The New Female
Athlete
by Margarita Berstos
Produced
for the Web by Kathy Ritchie
Anna Kournikova Serving
It Up |
"Power
Hour" for most college girls is the 60-minute period between
11 p.m. and midnight when, at a place like Bar None in New
York's East Village, well drafts and mixed drinks cost a
dollar apiece. For women athletes, however, "Power Hour"
has an altogether different connotation.
Andrea
Cafiero, a varsity volleyball player for Quinnipiac University's
Division I Braves, submits to eight required "Power Hours"
every week. For periods of about two hours at a time, she
signs herself into a room with her books, and on most days,
does her schoolwork. "Trust me," she says of the temptation
to skip out, "there are repercussions. We're at practice
and our coach will say, 'Andrea didn't do her eight hours
this week, she only did six,' so the team is going to have
to run two suicides in lieu of the hours I missed."
There
is no chance for the other kind of "Power Hour" either.
Athletes at Quinnipiac College must adhere to a 48-hour
ban on drinking before a game or practice. "So basically,
we can't drink at all during season," says Cafiero. The
same is true at Yale, where Christine Anthony, a field hockey
player, says the disciplined life of the athlete has put
special strains on her friendships as well as her social
life. "I remember my freshman year roommate when I was in
season in the fall, said she didn't even know who I was
until the spring," says Anthony.
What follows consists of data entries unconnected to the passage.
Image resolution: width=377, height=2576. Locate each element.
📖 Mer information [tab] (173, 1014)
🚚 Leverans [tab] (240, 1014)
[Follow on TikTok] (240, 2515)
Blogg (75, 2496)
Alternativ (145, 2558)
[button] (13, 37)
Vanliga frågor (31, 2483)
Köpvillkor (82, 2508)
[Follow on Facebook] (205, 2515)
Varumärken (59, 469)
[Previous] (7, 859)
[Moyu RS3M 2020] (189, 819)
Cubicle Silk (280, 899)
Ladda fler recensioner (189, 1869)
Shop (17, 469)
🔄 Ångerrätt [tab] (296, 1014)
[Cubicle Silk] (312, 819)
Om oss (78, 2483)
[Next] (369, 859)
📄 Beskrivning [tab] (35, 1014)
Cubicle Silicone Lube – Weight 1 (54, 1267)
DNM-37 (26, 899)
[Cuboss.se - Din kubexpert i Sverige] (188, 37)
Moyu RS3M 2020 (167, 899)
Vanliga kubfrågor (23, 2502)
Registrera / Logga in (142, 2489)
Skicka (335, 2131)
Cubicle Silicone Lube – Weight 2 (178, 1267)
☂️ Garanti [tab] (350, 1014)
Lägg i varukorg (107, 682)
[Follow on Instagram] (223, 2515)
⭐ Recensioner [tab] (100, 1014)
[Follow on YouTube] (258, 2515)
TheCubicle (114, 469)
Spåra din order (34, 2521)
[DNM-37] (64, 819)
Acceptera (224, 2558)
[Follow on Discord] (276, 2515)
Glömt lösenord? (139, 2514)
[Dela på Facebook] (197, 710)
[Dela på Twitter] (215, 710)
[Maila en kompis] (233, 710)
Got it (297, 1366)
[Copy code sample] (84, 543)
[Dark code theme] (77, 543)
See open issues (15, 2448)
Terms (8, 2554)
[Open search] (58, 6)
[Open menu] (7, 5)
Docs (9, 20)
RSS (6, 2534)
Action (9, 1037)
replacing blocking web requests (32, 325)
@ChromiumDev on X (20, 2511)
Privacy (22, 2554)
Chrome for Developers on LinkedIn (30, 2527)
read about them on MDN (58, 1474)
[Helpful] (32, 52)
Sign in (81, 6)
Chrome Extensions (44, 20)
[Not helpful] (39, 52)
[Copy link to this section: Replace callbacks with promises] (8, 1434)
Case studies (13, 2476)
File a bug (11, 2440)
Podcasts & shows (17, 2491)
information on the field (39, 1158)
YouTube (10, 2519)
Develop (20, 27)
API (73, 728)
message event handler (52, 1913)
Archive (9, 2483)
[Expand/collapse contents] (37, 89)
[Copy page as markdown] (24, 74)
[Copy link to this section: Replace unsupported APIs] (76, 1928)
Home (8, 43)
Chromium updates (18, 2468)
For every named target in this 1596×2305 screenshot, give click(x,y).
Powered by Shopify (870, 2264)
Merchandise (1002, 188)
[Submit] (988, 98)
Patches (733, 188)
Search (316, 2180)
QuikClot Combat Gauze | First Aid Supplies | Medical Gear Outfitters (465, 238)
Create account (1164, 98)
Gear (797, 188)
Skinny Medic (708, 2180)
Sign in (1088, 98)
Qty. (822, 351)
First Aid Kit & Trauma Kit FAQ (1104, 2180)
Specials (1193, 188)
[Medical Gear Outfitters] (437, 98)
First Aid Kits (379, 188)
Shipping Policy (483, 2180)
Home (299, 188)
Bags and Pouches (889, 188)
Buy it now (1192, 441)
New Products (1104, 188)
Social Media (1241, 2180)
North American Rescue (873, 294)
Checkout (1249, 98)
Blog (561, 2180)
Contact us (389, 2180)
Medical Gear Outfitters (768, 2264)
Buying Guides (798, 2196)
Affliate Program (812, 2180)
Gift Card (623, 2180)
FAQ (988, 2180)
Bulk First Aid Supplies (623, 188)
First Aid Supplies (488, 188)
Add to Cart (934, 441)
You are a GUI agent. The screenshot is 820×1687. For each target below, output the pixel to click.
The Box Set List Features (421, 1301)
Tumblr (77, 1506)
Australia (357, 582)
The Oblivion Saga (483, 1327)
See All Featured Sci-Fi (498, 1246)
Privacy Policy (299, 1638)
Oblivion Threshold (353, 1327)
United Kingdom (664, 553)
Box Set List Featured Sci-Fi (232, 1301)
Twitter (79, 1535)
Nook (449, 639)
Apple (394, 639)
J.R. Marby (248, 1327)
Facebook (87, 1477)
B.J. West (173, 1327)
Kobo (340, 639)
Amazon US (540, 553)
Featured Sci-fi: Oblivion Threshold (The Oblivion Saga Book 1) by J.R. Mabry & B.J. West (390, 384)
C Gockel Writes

At Yale, she finds athletes
make friends among the athletes. "They understand where
you're coming from," she said. "They understand when you
need to go to bed."
"Now
there are role models who are the antithesis of Kate
Moss, women with muscles, women with power." |
At a
point in life when, for most young women, the most important
new relationships are being forged, bonds to parents are
being loosened, identity is being solidified, and child-bearing
years are just ahead, female athletes are molding the concept
of gender into a shape all their own. Eve
as Athlete has to participate in relationships in a whole
new way, even her relationship to self.
For
Marie Golden, a junior at Holy Cross University, crew is
the all-consuming activity in her college life. "It's frustrating
sometimes not to be able to go out on your roommates birthday,
or your friend's birthday-or even your own birthday," she
says. Golden has practice six times a week, for three hours
at a time, not including a weight-lifting program twice
a week. Passion, she says, is what drives her to row and
row well. Knowing when she gets out there, there will be
eight other girls in the boat, feeling what she is feeling
is what gets her to go. It's the camaraderie. "In every
sense," says Golden, "we're all in the same boat." She said
some of her best friends are also her teammates because
of the concentrated time that they spend together.
In the
words of Mary Jo Kane, a sports psychologist and Director
of the Tucker Center for Research on Girls and Women in
Sport at the University of Minnesota, the impact sports
can have on a woman's life is boundless. "It can help with
her sense of identity in terms of belonging to a team or
group," says Kane, "which in turn can make her feel part
of a larger community like a school or a state or a university,
or even her country if she's an Olympic athlete."
College
sports can have impact - both positive and negative - on
family life, even when student athletes are far from home.
Andrea Lytle, a junior who plays water polo for Boston College,
says her participation in sports has actually improved her
familial relationships. "It lets parents and siblings become
involved in your life in a non-intrusive way," says Lytle.
"Having a parent ask about your game is a lot less intrusive
than having them ask about your boyfriend."